To avoid casting light on the screen, use as much directional lighting as possible. Spotlight lamps that have lower PAR values can improve control of the light in the playing and lounging area without washing out the projected image.
Golf Launch Monitor, Computer, and Software
Launch monitors will vary dramatically in price and complexity. There are plenty of golf enthusiasts online, such as Golf Simulator Videos’ YouTube channel, which can help determine the best specifications for the space. Keep in mind that a golf simulator needs a powerful computer to run the golf software, analyze data from the launch monitor, and feed that golf shot to be displayed on the projector. If streaming video and gaming content is important, that will be another consideration.

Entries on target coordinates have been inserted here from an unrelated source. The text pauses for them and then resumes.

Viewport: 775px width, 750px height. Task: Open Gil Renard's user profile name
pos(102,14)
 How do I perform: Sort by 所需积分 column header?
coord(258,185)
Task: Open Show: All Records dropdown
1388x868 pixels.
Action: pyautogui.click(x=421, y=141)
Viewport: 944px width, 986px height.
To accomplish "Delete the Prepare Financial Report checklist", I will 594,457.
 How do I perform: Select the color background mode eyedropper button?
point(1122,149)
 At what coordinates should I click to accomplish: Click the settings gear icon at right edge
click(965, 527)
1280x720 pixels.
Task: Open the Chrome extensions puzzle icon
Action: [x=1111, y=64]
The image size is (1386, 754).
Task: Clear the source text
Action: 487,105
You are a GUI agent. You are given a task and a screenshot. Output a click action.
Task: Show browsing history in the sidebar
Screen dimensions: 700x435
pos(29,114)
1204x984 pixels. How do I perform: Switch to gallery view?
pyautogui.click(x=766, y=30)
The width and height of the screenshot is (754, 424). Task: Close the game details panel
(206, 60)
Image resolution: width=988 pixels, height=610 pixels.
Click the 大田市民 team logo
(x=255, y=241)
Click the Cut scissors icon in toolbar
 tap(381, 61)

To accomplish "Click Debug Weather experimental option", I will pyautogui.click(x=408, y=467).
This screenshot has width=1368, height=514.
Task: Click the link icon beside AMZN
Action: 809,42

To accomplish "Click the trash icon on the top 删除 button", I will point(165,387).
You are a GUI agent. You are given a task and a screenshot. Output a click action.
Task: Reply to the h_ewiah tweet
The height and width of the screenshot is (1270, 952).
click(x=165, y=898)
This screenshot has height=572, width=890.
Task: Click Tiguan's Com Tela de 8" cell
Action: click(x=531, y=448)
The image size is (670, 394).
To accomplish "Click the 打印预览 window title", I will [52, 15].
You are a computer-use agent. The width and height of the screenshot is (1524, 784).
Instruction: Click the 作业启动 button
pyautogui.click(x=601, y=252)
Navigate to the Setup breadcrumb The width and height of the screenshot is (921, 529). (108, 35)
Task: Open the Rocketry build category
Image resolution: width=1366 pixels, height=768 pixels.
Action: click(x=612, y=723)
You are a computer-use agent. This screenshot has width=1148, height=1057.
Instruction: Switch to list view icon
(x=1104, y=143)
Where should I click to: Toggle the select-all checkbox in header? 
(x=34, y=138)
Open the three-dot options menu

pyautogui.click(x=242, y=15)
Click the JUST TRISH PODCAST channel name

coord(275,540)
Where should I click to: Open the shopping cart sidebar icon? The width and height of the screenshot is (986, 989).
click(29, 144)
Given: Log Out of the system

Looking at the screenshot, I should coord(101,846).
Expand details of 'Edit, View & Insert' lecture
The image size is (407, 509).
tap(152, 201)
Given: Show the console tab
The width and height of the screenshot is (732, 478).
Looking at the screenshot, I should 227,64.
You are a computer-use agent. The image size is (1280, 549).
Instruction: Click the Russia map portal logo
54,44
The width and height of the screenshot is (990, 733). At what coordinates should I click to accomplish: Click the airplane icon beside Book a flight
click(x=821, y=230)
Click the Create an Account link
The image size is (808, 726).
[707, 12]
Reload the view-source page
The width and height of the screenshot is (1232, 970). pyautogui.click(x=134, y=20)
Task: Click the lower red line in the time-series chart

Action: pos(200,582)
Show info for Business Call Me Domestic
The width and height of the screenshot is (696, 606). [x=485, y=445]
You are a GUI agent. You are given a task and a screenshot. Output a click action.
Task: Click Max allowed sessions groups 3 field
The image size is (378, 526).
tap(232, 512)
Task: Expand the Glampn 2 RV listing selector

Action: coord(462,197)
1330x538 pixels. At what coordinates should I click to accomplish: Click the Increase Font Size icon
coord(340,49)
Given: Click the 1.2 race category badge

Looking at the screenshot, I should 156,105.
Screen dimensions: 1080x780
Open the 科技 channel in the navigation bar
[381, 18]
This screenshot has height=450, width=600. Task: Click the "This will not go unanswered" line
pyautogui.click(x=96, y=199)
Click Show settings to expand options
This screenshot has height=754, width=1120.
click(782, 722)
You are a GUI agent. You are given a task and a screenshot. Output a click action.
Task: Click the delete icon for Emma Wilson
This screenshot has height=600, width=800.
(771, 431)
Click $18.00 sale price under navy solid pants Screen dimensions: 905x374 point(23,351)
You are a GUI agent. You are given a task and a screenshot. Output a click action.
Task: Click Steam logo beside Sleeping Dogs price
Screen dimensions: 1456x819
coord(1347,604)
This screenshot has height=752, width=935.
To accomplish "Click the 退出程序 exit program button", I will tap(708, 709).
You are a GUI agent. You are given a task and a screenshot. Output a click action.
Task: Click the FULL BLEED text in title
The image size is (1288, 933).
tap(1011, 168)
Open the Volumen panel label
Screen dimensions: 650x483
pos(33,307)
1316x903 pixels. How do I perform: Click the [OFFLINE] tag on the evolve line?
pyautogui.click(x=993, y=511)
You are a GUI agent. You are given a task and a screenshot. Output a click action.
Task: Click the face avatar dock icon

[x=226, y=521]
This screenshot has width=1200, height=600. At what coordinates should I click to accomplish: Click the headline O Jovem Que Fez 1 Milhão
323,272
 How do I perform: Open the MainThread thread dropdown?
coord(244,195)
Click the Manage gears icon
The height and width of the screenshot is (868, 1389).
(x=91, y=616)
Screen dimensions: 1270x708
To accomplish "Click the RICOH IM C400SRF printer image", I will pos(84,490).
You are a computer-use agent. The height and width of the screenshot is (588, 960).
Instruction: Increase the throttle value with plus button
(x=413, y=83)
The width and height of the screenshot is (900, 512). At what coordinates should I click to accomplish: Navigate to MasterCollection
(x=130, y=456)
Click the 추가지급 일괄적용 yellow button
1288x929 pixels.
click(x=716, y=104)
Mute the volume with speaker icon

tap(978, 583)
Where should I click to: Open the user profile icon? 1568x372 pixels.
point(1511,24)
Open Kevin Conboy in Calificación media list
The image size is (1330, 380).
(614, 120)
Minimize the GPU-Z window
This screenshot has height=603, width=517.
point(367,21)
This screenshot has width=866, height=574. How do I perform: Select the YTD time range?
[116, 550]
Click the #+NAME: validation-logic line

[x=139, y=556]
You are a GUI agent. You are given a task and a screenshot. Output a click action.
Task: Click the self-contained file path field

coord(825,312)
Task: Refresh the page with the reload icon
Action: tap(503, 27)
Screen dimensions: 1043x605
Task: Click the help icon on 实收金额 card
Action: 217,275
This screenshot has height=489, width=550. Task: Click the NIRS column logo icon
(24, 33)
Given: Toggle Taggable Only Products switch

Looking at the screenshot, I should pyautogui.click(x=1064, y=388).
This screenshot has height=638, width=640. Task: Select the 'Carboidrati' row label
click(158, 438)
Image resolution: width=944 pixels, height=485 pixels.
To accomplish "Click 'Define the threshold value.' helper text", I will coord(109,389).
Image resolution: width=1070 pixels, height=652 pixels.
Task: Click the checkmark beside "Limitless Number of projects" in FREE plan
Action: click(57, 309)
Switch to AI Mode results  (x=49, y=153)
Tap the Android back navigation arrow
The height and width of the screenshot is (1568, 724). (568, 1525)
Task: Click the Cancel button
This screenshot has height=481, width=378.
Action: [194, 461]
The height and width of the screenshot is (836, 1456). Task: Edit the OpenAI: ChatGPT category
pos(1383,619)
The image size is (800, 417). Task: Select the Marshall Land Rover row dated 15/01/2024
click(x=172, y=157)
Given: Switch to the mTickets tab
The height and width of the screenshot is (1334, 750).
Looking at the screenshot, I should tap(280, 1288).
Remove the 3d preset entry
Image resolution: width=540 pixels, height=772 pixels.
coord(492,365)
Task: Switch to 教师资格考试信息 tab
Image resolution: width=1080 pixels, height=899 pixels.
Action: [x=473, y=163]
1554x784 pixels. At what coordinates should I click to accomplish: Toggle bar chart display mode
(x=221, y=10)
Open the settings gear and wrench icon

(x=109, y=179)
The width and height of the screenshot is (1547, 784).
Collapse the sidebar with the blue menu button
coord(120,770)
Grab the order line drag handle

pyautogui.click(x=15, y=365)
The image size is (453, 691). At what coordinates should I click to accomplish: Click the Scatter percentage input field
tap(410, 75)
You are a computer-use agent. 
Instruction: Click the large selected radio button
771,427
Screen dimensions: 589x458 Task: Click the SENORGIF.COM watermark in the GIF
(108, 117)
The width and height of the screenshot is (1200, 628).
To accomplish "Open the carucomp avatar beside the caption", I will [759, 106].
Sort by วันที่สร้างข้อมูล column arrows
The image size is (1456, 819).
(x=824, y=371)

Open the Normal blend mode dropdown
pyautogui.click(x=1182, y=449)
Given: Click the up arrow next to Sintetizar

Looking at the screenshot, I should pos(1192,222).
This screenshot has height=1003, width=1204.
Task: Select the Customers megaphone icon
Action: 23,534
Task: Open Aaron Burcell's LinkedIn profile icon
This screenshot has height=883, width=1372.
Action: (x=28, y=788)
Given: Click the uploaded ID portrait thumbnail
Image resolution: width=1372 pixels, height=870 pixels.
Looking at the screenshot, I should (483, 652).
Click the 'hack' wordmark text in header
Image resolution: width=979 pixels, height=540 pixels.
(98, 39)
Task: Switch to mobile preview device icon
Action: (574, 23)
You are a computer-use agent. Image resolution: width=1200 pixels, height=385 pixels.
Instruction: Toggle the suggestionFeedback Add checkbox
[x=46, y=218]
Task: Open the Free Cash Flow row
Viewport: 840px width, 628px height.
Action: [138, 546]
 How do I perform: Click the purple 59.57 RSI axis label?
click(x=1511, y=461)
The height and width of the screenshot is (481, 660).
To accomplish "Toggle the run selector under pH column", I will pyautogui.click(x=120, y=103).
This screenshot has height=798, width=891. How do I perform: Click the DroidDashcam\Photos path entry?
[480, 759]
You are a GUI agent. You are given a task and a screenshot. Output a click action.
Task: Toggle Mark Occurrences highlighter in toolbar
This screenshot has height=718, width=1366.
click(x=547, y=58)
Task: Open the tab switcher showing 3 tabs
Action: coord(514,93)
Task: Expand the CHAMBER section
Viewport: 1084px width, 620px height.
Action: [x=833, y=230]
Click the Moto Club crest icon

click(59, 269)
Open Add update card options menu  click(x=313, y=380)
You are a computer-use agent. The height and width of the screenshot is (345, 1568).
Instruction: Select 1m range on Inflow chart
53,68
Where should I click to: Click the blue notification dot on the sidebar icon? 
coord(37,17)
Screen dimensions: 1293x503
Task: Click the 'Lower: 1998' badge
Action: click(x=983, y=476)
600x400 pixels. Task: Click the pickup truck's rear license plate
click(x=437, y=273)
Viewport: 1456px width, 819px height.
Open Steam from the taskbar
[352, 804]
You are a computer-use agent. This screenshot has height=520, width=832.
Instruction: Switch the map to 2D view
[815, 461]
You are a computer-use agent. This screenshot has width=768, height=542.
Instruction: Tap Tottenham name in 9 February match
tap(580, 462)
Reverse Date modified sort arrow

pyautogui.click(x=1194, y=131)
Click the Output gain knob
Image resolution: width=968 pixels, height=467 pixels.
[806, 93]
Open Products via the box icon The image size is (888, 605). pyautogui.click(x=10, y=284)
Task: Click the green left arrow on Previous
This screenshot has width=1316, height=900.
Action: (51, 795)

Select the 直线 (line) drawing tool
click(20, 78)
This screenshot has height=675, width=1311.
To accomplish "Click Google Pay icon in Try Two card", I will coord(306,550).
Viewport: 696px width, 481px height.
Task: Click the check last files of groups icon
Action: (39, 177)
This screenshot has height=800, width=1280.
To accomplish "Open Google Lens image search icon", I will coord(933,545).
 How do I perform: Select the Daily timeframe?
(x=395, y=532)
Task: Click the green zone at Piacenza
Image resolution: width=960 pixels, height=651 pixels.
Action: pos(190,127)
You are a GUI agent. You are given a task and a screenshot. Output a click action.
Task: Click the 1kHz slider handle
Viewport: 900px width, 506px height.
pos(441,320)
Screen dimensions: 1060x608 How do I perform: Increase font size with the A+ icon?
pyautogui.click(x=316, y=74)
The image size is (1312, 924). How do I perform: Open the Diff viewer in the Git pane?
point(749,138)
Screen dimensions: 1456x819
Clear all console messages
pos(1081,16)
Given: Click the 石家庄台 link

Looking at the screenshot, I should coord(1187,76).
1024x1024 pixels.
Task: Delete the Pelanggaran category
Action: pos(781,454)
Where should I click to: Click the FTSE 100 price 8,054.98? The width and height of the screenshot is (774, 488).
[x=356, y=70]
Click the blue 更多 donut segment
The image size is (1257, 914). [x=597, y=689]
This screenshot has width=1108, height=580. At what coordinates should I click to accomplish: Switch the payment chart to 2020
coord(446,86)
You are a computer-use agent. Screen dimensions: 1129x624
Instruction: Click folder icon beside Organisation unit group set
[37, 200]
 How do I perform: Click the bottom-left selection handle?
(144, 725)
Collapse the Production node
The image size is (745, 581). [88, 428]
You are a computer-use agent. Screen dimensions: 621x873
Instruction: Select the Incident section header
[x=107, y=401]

Finishing Touches for Golf Simulators
The golf simulator setup will also require golf flooring or hitting mats, of which there is a range of options from many retailers such as Shop Indoor Golf, which specializes in golf simulators. If audio is important, the room will also need a sound system that will complement both the movie-watching and the hitting experience. To pull it all together and make it as easy as possible to switch the lighting, projector, audio, and source inputs between golf mode and home theater mode, a home control system can simplify even the most elaborate setups with just a touch of a button on a controller or mobile device app.
The SimTheater combines the best of both worlds into one room without much more investment. For homeowners, it’s an opportunity to give the whole family what they want without moving or carving out space better used for other purposes. As golf looks to become an even trendier sport played by more and more people, the SimTheater is a great option for practicing without golf course or driving range fees.